Despite the impossibility to explore systematically the interaction between spatial aspects and cultivar identity, mainly due to an insufficient number of samples, we were able to address this question for a particular case, considering the cv. Galibier, which was most present in the study area. We observed that the distance to a plot grown with a rare cultivar (Kalango) with a different resistance pattern (combination of Lr13 and Lr14a) had an impact on virulence patterns found on the most widely grown cultivar Galibier (Fig. 2), but only for one year. This suggests that the mechanisms determining the pathotype composition of Pt populations on volunteer plots are probably quite complex. Indeed, factors other than distance between plots and cultivar identity play a role in shaping the diversity of pathogen populations such as local environmental conditions56,57 or demographic variation that impact the spatial distribution of strains in an area58,59. Additionally, factors impacting populations on wheat volunteers might be different from those impacting populations on cultivated hosts. Indeed, wheat volunteers are not expected to be exposed to fungicide treatments and could harbour more diverse pathogen populations. They could also cohabit with a diversity of weeds that constitute a wild compartment with more variable prevalence than cultivated canopies, as for virus infections in wild plant populations60. The ecology of agroecosystems frequently differs from natural ecosystems such that interactions that are common in managed systems may be rare in wild systems (e.g. case of viruses infected horticultural orchids61). Pathogen populations on wheat volunteers may play an important role, notably with respect to potential priority or founder effects62,63, during disease establishment with a small number of individuals that initiate a new population, and which have been highlighted as an important cause of differentiation among local populations64.

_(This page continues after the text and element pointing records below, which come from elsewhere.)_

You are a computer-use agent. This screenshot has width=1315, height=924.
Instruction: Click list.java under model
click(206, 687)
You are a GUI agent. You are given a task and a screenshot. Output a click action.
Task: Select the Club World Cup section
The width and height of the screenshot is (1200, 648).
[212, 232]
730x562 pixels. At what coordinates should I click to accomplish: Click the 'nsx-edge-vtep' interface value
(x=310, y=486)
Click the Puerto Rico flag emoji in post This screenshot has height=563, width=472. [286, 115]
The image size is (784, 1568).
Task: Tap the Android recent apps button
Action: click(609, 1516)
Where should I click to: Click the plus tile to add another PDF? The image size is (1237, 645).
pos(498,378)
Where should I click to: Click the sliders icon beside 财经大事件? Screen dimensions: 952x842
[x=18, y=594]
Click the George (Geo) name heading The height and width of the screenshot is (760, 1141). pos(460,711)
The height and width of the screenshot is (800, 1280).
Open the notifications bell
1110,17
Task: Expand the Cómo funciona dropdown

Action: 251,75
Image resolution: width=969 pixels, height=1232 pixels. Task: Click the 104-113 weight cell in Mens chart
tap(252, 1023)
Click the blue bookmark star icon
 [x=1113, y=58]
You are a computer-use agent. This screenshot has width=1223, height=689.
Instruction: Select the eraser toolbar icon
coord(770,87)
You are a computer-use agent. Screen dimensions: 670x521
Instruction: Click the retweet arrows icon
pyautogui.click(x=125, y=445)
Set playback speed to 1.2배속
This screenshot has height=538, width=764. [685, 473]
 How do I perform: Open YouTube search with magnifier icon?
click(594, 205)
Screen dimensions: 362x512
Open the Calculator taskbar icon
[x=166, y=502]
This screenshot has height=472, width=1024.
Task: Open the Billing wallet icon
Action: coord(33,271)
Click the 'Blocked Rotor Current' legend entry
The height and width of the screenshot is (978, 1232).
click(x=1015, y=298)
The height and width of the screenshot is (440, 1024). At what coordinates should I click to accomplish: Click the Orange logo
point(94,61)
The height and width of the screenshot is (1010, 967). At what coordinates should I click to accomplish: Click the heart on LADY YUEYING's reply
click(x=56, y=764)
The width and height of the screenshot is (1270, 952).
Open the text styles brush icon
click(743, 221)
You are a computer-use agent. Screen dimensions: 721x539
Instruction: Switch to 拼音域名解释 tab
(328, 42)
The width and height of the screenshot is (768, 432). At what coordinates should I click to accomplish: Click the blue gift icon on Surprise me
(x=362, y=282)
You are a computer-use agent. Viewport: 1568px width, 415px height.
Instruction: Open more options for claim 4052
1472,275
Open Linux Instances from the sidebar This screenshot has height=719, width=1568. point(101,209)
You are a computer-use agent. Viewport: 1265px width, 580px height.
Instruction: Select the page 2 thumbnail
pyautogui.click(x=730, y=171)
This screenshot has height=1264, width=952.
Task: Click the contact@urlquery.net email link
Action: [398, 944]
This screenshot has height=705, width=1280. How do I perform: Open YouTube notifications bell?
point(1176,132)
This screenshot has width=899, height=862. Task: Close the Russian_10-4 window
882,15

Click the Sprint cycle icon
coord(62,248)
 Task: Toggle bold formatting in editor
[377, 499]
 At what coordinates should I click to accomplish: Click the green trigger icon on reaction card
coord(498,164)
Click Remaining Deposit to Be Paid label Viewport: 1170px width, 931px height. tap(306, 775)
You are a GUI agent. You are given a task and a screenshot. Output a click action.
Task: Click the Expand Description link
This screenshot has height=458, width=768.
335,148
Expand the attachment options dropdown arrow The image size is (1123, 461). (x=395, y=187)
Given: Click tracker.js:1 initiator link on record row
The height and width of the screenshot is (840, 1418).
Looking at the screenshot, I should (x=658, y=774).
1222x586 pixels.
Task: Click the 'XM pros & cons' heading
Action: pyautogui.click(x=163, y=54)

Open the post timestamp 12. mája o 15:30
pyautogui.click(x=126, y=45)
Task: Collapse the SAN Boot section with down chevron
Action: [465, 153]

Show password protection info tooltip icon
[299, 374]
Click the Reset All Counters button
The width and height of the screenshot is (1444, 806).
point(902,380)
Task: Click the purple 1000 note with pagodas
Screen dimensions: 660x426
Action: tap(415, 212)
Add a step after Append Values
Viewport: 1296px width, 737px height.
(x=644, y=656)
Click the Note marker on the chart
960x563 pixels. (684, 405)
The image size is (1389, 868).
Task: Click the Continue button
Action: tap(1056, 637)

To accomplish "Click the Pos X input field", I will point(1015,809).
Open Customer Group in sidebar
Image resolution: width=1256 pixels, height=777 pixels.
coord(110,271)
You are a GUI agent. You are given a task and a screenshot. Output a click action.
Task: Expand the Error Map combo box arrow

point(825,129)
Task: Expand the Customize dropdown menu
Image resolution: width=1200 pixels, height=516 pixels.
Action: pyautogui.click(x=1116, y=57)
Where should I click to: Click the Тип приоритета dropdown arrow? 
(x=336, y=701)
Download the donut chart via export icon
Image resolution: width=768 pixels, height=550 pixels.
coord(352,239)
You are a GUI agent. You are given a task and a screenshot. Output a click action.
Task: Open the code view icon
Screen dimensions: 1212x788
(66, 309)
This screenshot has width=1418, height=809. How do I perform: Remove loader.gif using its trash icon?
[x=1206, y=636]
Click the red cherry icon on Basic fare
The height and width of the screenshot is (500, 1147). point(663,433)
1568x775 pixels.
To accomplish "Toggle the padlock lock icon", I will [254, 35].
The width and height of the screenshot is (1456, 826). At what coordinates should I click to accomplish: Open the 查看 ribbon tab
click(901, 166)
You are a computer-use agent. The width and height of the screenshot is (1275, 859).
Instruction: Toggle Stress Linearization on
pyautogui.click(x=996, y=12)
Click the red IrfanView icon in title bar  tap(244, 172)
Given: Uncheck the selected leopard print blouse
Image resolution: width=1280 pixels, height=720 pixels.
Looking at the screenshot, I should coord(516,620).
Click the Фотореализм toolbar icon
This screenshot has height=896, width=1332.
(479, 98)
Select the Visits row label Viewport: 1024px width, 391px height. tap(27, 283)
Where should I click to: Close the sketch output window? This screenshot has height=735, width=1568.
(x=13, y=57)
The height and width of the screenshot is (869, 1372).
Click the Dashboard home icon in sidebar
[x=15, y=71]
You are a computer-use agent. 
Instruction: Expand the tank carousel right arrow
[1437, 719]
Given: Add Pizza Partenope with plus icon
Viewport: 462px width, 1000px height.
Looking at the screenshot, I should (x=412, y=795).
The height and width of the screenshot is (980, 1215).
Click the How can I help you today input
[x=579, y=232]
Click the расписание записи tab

Our results suggest that volunteers acting as source of primary inoculum could play an important role in the adaptation thereof to local cultivars from one year to another. Location of newly sown plots in relation to former wheat plots with volunteers might have an impact on the composition of primary inoculum they receive. Distant inoculum could play a bigger role when small amounts of local primary inoculum are available from volunteers. The contribution balance probably depends on the year (years with more or less prevalence of wheat volunteers and/or leaf rust) and on a range of abiotic factors that remain to be better characterised (e.g. climatic conditions). Integrating multiple scales from plot to regional, national, and even continental scale seems useful to better understand these processes. Combining modelling with experimental studies including molecular tools, field and citizen science surveillance might also offer interesting perspectives to further investigate these aspects in particular to develop a full picture of how these patterns of pathogen diversity during the off-season link to variation in the incidence and severity of the onset of subsequent disease epidemics.